Pemain yang harus diperhatikanJujur, tampaknya cukup tidak adil untuk memberikan gelar ini hanya kepada satu pemain di jajaran Liquid karena setiap pemain mampu membawa seluruh tim mereka sendiri disetiap saat tertentu. Namun dalam semangat seri pratinjau ini, kami sarankan untuk tetap memperhatikan permainan Miracle- yang terus terang. Dia adalah salah satu pemain Dota 2 terbaik sepanjang masa—dan setelah membungkam calon kritikus di TI7 tahun lalu, hal ini tidak perlu diragukan lagi.

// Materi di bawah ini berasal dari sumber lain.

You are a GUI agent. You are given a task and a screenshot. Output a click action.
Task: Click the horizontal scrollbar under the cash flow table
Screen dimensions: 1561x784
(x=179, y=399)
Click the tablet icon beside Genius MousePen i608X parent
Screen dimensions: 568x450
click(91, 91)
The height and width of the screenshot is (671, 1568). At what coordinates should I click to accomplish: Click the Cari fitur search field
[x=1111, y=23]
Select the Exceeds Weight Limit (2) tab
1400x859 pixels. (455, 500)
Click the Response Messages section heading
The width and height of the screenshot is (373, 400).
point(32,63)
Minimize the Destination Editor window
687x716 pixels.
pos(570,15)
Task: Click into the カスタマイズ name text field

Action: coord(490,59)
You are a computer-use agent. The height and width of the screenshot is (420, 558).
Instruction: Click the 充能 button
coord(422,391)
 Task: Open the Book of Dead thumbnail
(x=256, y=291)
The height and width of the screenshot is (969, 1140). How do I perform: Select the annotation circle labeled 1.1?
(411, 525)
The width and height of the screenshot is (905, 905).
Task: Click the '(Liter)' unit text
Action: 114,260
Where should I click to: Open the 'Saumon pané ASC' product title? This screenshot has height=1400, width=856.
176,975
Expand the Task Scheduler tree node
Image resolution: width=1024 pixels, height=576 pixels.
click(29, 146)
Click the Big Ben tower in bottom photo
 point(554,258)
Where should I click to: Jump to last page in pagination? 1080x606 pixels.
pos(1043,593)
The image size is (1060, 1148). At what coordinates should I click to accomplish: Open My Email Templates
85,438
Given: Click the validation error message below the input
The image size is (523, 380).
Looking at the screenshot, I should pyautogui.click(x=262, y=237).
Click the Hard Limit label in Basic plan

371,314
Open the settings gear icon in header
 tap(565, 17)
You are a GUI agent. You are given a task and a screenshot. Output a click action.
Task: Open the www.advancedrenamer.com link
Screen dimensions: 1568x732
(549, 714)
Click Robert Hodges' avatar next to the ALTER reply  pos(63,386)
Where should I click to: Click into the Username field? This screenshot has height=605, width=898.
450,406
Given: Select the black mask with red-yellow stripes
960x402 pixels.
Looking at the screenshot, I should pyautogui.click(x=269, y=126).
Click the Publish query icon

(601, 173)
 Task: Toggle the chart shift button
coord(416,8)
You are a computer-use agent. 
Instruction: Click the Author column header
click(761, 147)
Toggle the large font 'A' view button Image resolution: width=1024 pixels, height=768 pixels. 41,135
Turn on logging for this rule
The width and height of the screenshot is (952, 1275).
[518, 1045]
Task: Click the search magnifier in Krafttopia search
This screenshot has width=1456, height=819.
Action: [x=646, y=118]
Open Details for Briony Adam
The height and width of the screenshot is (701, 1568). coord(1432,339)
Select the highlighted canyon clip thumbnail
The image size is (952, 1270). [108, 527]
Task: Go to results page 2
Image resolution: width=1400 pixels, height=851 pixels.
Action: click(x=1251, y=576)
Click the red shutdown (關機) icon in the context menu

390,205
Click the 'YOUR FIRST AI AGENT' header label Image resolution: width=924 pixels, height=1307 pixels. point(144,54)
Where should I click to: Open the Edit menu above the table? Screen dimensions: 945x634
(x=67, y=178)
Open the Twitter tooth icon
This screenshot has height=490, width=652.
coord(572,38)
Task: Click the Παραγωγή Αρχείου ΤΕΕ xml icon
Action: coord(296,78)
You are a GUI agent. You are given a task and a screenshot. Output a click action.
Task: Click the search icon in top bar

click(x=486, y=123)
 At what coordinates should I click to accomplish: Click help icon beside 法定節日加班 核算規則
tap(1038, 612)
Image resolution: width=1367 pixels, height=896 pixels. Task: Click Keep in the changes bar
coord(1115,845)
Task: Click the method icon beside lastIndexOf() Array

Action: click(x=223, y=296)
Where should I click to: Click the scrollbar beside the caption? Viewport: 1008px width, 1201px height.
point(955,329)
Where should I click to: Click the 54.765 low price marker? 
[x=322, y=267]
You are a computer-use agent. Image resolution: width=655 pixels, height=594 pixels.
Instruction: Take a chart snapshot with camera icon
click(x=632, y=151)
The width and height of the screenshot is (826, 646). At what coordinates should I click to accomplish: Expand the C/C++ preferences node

Lawan berlari dengan ketakutan total terhadap Invokernya, pahlawan yang dengannya dia membuat nama untuk dirinya sendiri di tingkat tertinggi perjodohan publik. Kontrolnya atas Invoker benar-benar luar biasa, dan dia selalu menjadi ancaman di lapangan saat diizinkan untuk mengemudikan sang pahlawan.
Tantangan terbesarKejuaraan Internasional yang memungkinkan dan peluang untuk membuat sejarah Dota 2 belum lagi—tidak ada tekanan, kan?
Nilai timTeam Liquid mendapatkan nilai A karena tetap sangat solid bahkan setelah memenangkan semuanya di turnamen tahun lalu. Satu-satunya alasan kami tidak memberi mereka nilai A+ adalah karena Virtus Pro. Kami tidak akan terkejut melihat nama mereka di Aegis of Champions lainnya.